Album Review: Vampire Weekend – Father Of The Bride


Father Of The Bride 1

As trivial as it now seems, the contrast in image between mid-noughties British bands and their American counterparts couldn’t have been starker; whilst in the UK for the main part the look was leisure casual scruff, Vampire Weekend’s preppy neatness made them the outfit you could bring home to your parents.

The same confident message permeated their music, the sort of know-it-all montage of hip regalia which spoke to well curated record collections and luck meeting opportunity. Over a decade later however, most of their contemporaries – friend and foe – are little more than a memory, and Ezra Koenig’s role as captain of his ship has become ever more pronounced.

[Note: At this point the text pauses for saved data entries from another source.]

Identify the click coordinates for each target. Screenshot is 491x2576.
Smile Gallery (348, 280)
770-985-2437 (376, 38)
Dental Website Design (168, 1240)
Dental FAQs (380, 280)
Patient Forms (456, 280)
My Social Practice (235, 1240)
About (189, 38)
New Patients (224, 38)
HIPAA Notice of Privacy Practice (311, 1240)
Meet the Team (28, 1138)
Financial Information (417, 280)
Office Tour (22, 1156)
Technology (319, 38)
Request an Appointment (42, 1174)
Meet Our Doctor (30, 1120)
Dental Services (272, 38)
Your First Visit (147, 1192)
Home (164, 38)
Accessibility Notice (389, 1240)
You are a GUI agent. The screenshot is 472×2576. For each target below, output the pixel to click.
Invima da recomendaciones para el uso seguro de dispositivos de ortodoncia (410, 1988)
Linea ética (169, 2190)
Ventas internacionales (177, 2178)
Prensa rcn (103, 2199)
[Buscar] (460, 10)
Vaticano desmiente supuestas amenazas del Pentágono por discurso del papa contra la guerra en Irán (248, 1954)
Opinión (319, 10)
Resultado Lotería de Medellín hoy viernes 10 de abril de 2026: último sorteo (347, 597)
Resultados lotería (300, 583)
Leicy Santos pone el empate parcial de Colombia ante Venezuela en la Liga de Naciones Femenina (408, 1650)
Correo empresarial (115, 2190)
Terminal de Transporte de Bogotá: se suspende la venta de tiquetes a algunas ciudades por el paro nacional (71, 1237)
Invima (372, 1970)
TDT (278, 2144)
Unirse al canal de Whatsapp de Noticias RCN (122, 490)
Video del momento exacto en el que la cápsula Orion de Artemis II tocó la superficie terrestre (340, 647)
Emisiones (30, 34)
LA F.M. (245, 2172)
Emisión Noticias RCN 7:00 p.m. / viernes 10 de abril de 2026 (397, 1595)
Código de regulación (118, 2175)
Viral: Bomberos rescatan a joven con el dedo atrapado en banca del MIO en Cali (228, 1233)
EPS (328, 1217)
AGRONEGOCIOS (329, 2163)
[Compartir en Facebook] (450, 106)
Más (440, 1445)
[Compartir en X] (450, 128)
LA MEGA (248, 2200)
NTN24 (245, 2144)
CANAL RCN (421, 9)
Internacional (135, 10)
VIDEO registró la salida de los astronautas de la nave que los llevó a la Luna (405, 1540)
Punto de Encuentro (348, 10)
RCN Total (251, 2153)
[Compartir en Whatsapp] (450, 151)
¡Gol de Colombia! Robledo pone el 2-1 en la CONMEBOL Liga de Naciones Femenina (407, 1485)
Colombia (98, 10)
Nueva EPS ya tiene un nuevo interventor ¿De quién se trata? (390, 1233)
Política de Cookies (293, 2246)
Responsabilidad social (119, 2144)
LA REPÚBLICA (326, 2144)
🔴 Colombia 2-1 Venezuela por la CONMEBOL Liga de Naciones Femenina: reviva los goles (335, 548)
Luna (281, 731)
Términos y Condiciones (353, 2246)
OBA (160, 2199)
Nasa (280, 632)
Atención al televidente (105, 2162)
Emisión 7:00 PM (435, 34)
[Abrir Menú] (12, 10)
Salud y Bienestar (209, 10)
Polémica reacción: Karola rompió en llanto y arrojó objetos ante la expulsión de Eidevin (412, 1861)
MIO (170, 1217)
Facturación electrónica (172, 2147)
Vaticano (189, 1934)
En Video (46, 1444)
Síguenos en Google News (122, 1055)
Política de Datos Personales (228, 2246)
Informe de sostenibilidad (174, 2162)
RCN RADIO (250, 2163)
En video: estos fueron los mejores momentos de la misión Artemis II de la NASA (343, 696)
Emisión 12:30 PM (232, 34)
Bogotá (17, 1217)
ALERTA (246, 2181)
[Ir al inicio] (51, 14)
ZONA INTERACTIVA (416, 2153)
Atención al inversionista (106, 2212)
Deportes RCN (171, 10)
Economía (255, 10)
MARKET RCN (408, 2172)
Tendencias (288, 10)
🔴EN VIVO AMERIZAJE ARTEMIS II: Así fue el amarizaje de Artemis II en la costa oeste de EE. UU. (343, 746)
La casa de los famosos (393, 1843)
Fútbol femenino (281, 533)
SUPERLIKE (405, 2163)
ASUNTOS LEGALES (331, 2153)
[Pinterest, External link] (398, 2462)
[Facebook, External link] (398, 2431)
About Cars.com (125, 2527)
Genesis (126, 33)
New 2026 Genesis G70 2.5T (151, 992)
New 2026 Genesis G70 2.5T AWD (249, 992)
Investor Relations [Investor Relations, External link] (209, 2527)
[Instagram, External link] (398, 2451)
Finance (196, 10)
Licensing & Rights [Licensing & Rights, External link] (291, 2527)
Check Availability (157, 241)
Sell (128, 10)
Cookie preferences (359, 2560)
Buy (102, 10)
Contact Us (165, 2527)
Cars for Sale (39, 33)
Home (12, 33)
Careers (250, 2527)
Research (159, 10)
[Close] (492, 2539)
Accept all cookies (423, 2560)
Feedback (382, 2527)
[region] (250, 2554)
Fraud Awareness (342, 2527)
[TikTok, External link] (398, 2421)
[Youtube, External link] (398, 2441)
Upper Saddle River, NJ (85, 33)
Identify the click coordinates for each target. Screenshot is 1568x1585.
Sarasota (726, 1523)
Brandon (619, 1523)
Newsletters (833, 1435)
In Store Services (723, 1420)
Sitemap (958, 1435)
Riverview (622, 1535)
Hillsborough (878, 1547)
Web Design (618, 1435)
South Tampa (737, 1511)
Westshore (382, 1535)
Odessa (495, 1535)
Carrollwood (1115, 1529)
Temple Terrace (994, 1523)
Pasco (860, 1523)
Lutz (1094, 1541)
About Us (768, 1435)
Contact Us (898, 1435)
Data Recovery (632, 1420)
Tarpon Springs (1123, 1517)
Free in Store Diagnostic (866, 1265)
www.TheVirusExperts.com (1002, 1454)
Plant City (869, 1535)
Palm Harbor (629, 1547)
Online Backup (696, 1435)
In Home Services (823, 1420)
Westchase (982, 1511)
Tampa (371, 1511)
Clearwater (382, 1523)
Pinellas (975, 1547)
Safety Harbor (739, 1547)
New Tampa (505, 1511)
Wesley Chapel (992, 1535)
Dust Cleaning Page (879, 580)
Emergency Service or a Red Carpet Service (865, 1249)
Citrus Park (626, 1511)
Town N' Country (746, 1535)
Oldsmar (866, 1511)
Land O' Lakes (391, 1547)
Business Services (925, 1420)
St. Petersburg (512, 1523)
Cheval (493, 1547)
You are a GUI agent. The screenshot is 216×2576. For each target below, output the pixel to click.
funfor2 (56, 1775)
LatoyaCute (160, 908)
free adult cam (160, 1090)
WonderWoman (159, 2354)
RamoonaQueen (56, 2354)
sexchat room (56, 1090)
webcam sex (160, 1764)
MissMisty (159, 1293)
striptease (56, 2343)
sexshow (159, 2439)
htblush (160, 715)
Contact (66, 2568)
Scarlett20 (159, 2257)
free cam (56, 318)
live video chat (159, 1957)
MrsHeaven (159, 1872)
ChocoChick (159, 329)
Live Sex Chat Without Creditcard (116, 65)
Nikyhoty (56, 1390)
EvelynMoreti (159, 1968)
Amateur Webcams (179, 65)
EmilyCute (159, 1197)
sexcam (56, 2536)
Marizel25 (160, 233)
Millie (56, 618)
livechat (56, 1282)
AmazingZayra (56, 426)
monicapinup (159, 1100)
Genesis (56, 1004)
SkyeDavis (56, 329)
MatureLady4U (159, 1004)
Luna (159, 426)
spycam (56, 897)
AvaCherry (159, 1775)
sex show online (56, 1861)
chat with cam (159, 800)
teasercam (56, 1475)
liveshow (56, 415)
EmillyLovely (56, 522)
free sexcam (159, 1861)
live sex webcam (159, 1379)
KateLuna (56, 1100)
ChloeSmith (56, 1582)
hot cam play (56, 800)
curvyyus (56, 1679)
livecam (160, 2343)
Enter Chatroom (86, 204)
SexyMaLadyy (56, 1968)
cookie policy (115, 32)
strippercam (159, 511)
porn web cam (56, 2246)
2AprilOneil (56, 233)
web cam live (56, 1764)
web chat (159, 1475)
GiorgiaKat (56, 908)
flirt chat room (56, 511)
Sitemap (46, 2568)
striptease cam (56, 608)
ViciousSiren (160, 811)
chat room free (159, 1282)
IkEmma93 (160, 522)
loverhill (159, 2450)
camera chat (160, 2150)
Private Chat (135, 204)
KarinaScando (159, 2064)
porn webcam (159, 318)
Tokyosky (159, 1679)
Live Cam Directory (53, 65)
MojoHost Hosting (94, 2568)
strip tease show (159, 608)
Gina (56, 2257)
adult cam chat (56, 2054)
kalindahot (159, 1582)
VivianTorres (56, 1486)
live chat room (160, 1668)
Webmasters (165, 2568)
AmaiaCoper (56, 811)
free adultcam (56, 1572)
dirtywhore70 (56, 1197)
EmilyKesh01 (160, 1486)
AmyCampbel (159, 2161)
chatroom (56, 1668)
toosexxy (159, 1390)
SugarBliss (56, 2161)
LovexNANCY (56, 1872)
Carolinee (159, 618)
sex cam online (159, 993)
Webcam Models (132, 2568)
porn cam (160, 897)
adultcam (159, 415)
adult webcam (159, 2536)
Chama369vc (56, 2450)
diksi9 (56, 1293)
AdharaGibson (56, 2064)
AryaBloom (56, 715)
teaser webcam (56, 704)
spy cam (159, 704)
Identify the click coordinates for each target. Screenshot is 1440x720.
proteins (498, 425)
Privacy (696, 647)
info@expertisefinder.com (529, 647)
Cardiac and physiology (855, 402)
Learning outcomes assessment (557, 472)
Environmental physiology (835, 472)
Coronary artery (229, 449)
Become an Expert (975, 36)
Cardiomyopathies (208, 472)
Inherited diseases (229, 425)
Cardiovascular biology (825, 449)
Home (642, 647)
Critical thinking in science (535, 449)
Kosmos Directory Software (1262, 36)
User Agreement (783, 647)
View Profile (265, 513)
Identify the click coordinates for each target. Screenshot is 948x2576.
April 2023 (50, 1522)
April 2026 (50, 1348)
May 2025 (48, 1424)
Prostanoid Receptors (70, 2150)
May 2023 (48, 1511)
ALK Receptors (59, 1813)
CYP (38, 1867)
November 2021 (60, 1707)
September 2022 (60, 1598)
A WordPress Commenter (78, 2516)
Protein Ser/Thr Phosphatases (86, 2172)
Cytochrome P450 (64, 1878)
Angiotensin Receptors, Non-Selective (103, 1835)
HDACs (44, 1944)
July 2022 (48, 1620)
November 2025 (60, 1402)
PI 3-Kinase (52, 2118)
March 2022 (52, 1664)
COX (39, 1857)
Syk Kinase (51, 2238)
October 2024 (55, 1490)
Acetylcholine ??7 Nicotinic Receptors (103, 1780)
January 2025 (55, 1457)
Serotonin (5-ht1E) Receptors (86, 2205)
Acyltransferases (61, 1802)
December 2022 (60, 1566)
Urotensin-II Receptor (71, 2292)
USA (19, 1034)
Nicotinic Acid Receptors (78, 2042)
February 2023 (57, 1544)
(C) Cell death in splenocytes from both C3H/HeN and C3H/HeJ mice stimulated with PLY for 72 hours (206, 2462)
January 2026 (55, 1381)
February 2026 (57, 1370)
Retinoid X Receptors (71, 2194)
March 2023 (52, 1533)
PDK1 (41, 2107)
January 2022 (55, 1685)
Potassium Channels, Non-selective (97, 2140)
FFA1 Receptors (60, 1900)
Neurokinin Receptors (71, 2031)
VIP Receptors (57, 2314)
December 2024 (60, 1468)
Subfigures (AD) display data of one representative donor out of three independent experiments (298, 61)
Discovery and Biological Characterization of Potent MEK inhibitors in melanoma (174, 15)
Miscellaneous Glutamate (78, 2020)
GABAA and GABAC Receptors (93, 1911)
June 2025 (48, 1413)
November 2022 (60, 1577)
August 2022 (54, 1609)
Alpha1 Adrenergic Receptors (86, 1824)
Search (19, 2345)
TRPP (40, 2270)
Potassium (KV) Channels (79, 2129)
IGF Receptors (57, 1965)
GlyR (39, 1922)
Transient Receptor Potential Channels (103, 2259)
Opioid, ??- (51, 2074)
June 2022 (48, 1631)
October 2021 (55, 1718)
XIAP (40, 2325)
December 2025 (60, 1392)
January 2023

Six years may have passed since Modern Vampires Of The City, but Koenig has been doing anything but standing still, relocating from New York to LA and initiating himself into the joys of parenthood. Snap to now and that self-belief which many misinterpret for careless hubris has resulted in a comeback album of true ambition – who, after all, releases a double album in 2019 other than a megalomaniac. In keeping with this spirit of boldness however, Father Of The Bride is a sparklingly co-operative end product and his boldest, most eclectic yet.




Firstly, some orientation. With the loss of pivotal foil Rostam Batmanglij between releases, Ariel Reichstad was astutely recruited to act as muse along with his girlfriend, Danielle Haim. Batmanglij proves there are no hard feelings by returning as a guest, but it’s the couple’s influence which is writ largest here, Haim duetting on Hold You Now, Married In A Gold Rush and We Belong Together. Each of the tryptic holds up different facets of a sound which, when stepped back from, is looser, more irregular and roughed up than before, the latter a thumping country church song, the opener garnished with a choir and pathos by the dust bowl mile.

This preacher-confessional tryst isn’t the only story however, momentum also found in the twisted, rock n’ roll distress of Bambina and the angelically short 2021, a love song as direct and pointed as anything Koenig has ever written. Elsewhere, wily teammates are the go-to creative vehicle of choice as Mark Ronson whispers sweet nothings into the ear of This Life and The Internet’s Steve Lacy squares the hippy circle on Sunflower and the languorous, jazz daze of Flower Moon.

For a man who claims to obsess over the smallest detail, throwing carefree ideas into a mix which doesn’t always work – cue the odd, incongruous blast of sound on the otherwise saccharine How Long? – is surely something more than mere adjustment. It helps to have the talent to produce neo-classics seemingly as an afterthought of course, the uplifting gospel of Harmony Hall and rustic pastoralism of Stranger hinting directly at a renaissance few guessed was even needed.

The ace in the hole, though perhaps intentionally ,doesn’t sound like one at first: Unbearably White might have been a put down to the snide put downs of all these years, but instead it’s disarmingly simple, in possession of a subliminal chorus so addictive it should come with a Surgeon General’s warning.

Perhaps he did win then, or perhaps the battle of the bands was a figment of our fertile My Space era imaginations. Either way, Father of The Bride’s college of players has brought peace, adventure and clarity to Vampire Weekend’s present and future. And because of that, they’ve never been more potent.